I have to be honest and tell you that for under 20 bucks for 2 pounds of stable Calcium Hypochlorite and the ability to treat almost 33,000 gallons of water, you should definitely get this in your prepping supplies. You need to keep the Calcium Hypochlorite stored in a cool and dry location like the majority of your preps, but your Calcium Hypochlorite has a nearly indefinite shelf life. At the absolute longest, your bottle of bleach is only suitable for 24 months, and calculating the proper amount can be problematic after a while.
Because of its lightweight, concentration, and ease of use, this will be a game-changer for many. Next time you run out of bleach, switch to mixing your own. Leave that expensive store-bought bottle on the shelf, and you will always be ready with this method. If you just start making your own bleach you’ll save hundreds of dollars in the long run.
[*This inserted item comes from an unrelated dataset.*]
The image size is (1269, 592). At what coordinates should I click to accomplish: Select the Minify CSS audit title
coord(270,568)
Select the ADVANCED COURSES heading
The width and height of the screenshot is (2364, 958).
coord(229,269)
Remember, the only way I know if you like this post is if you let me know in the comments below.
Keep prepping.
The link works now! 🙂
You just saved me A LOT OF MONEY!. I use bleach to clean vinyl siding for my rent houses, my home and all of the farm metal buildings and roofs. At the local Dollar Store 121 ounce bottle is $5 for generic and 6.50 for brand name bleach. I mix this 50/50 with water and spray on the siding then rinse off and it cleans the vinyl like magic. Mixing my own bleach will save a lot. Thanks
Great information and useful in an emergency.
I love this type of video and will watch it several times. Thank you!
Thank you for covering this subject. Format/style is a perfect fit for me.
Is there a pdf or similar to print that has the recipes for making bleach and making potable water?
Thank you for investing in others.
Thanks! Water is going to be a big focus right now. Try printing the page to a PDF. Short of that you could cut-and-paste to Word or something. We’re still working on a larger book in the future that will be available probably in print and electronically as a PDF, so keep an eye out for that.